> Required actions
1 – In the summary of Medina v. Planned Parenthood South Atlantic, which court granted the plaintiffs' motion for summary judgment?
2 – List every court named in the summary of Medina v. Planned Parenthood South Atlantic.
3 – Write a continuation of the summary of Medina v. Planned Parenthood South Atlantic, starting after its final sentence.

> Extracted text
In Medina v. Planned Parenthood South Atlantic, No. 23-1275 (June 26, 2025), the U.S. Supreme Court cited the Restatement of the Law Third, The Foreign Relations Law of the United States, in holding that a funding condition for Medicaid known as the “any-qualified-provider provision” did not confer an individual right that was enforceable under the Civil Rights Act, 42 U.S.C. § 1983.
In that case, South Carolina announced that Planned Parenthood South Atlantic, an organization that operated two clinics that offered medical services to Medicaid and non-Medicaid patients and also performed abortions, could no longer participate in the state’s Medicaid program. In response, the organization and one of its patients sued the director of South Carolina’s Department of Health and Human Services, arguing that the state’s exclusion of the clinics from the Medicaid program violated the any-qualified-provider provision in 42 U.S.C. § 1396a(a)(23)(A), under which “any individual eligible for medical assistance . . . may obtain” it “from any [provider] qualified to perform the service . . . who undertakes to provide” it. The plaintiffs asserted that that provision was among those federal spending-power statutes that conferred individual rights enforceable under 42 U.S.C. § 1983. The U.S. District Court for the District of South Carolina granted the plaintiffs’ motion for summary judgment, agreeing with their assessment and entering a permanent injunction preventing South Carolina from excluding the clinics from its Medicaid program. The U.S. Court of Appeals for the Fourth Circuit affirmed, with a judge writing separately to express “confusion and uncertainty” about the U.S. Supreme Court’s directions addressing when spending-power legislation created enforceable rights under 42 U.S.C. § 1983.

> Supplied information
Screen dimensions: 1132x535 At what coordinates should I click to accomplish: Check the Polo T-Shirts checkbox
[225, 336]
--
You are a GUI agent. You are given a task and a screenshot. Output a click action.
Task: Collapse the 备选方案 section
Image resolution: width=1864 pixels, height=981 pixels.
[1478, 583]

> Answers by task
1 – The U.S. District Court for the District of South Carolina.

2 –
U.S. Supreme Court
U.S. District Court for the District of South Carolina
U.S. Court of Appeals for the Fourth Circuit

3 –
Justice Gorsuch, delivering the majority opinion of the Court, reversed and remanded, holding that 42 U.S.C. § 1396a(a)(23)(A) did not clearly and unambiguously confer an individual right such that the plaintiffs could sue state actors for a violation under 42 U.S.C. § 1983. The Court reasoned that Medicaid, like other federal grants originating from Congress’s spending power, was not a direct order to the governments of the states but rather a treaty between sovereigns. Such agreements were not the same as contracts “between individuals,” because, under Restatement of the Law Third, The Foreign Relations Law of the United States § 907, the background presumption for treaties was that they did not create private rights or provide for a private cause of action. Thus, concluded the Court, when a state violated a condition for a federal grant, “the typical remedy” was not a private enforcement suit, “but rather, action by the federal government,” in this case by the Secretary of Health and Human Services, “‘to terminate funds to the [s]tate.’” Otherwise, 42 U.S.C. § 1396a(a)(23)(A) did not use clear and unambiguous rights-creating language to support a private suit under 42 U.S.C. § 1983.